What exactly is going on, what's it called, and how can I control this behavior?

Sergei Steshenko 04-04-2010 12:45 PM

Quote:

Originally Posted by genmaicha (Post 3922577)
I understand that the linux pipe is a buffer and that any data written to it will stay there until it is read, and if the max capacity of the buffer is reached, any additional writes will block (by default).

HOWEVER, the behavior of the pipeline below suggest that the write operations are buffered/cached before ever being written to the pipe on the client side

here is write.sh, which creates 1000 byte string and writes it 100 times to stdout... the idea being that it'll block as soon as the 64kb linux pipe size is reached:
Code:

# create a 1kb buffer named chunk
chunk=""
for i in `seq 1 100`
do
  chunk="${chunk}0123456789"
done

# write it to stdout 100 times
for i in `seq 1 100`
do
  echo writing chunk $i >&2
  echo $chunk
done

here is read.sh, which reads the 1000 byte chunks one at a time but has a sleep statement in order to 'force' filling the pipe:
Code:

a=1
while read line
do
  echo `date`: read chunk $a
  a=$((a+1))
  sleep .5
done

here is (part of) the output of "./write.sh | ./read.sh":
Code:

writing chunk 1
writing chunk 2
writing chunk 3

... <omitted> ...

writing chunk 55
writing chunk 56
writing chunk 57
writing chunk 58
Fri Apr 2 23:01:49 PDT 2010: read chunk 1
writing chunk 59
writing chunk 60
writing chunk 61
writing chunk 62
writing chunk 63
writing chunk 64
writing chunk 65
Fri Apr 2 23:01:50 PDT 2010: read chunk 2
Fri Apr 2 23:01:51 PDT 2010: read chunk 3
writing chunk 66
writing chunk 67
writing chunk 68
writing chunk 69
Fri Apr 2 23:01:51 PDT 2010: read chunk 4
Fri Apr 2 23:01:52 PDT 2010: read chunk 5
Fri Apr 2 23:01:52 PDT 2010: read chunk 6
Fri Apr 2 23:01:53 PDT 2010: read chunk 7
writing chunk 70
writing chunk 71
writing chunk 54

... <omitted> ...

This is not what I was expecting: I was expected that once the capacity was reached, any reads would be followed immediately by a write to take advantage of the freed space.

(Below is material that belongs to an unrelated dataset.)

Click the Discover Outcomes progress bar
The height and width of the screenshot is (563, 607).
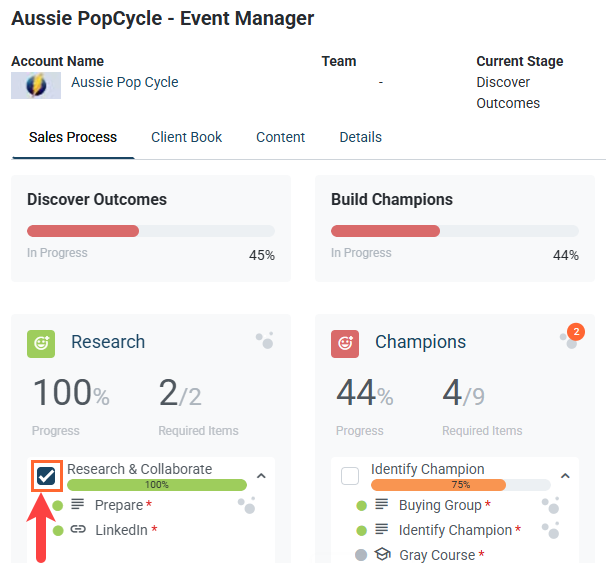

Instead, the blocked write operation seems to wait for some random amount of time/space to free until it unblocks and writes.

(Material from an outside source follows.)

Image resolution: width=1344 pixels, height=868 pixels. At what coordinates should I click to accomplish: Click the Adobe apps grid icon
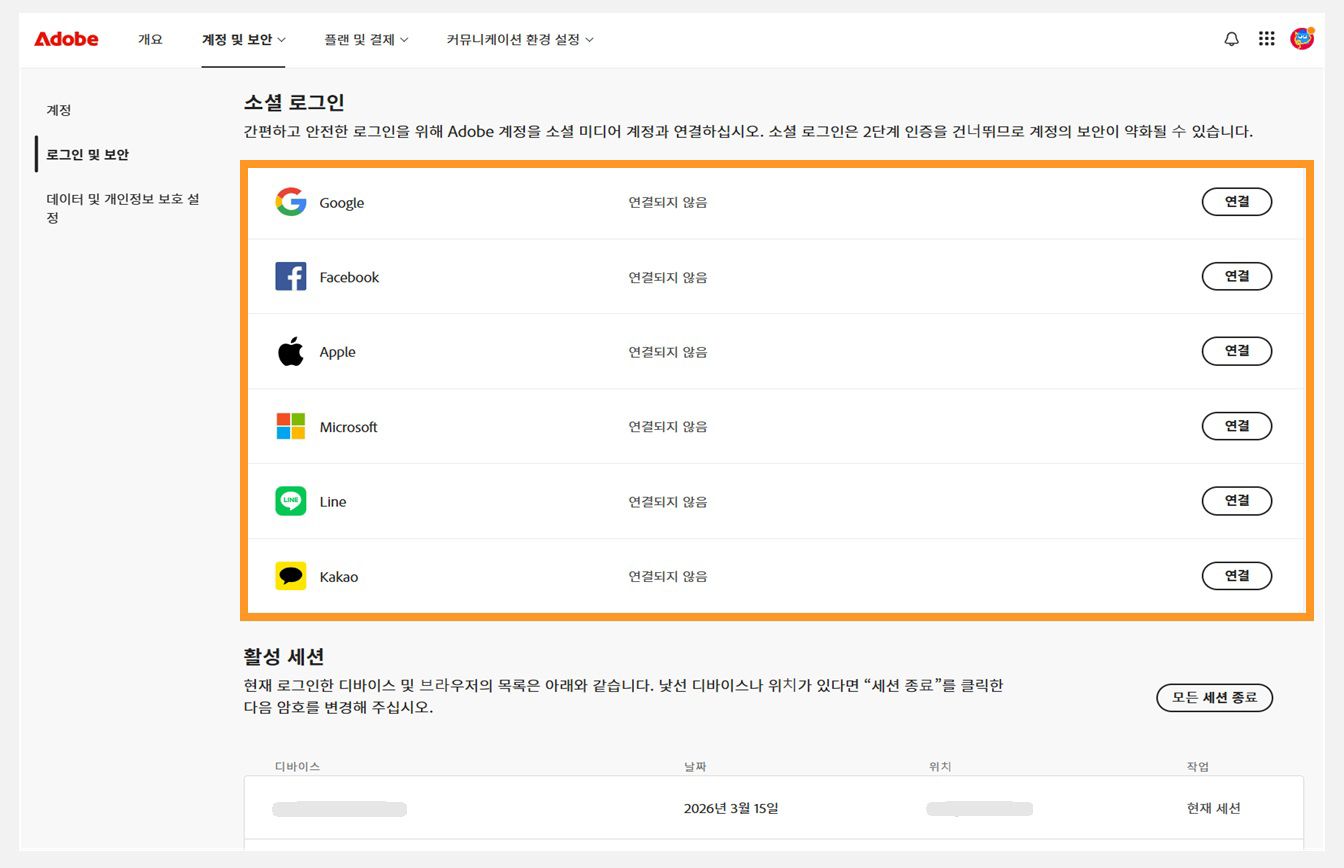point(1266,38)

What exactly is going on, what's it called, and how can I control this behavior?

There are a lot of factors involved - process switching, stdout latency, etc.

neonsignal 04-04-2010 05:51 PM

Quote:

Instead, the blocked write operation seems to wait for some random amount of time/space to free until it unblocks and writes.
I think you will find that it is not random; the threshold appears to be 4096 empty bytes before the sending process can proceed. Even if you can change this threshold (I'm not sure it is possible, I'm guessing it is the pipe block size), your system logic shouldn't depend on it.

You cannot expect this streaming to be unbuffered when you are using buffered (high level) reads and writes.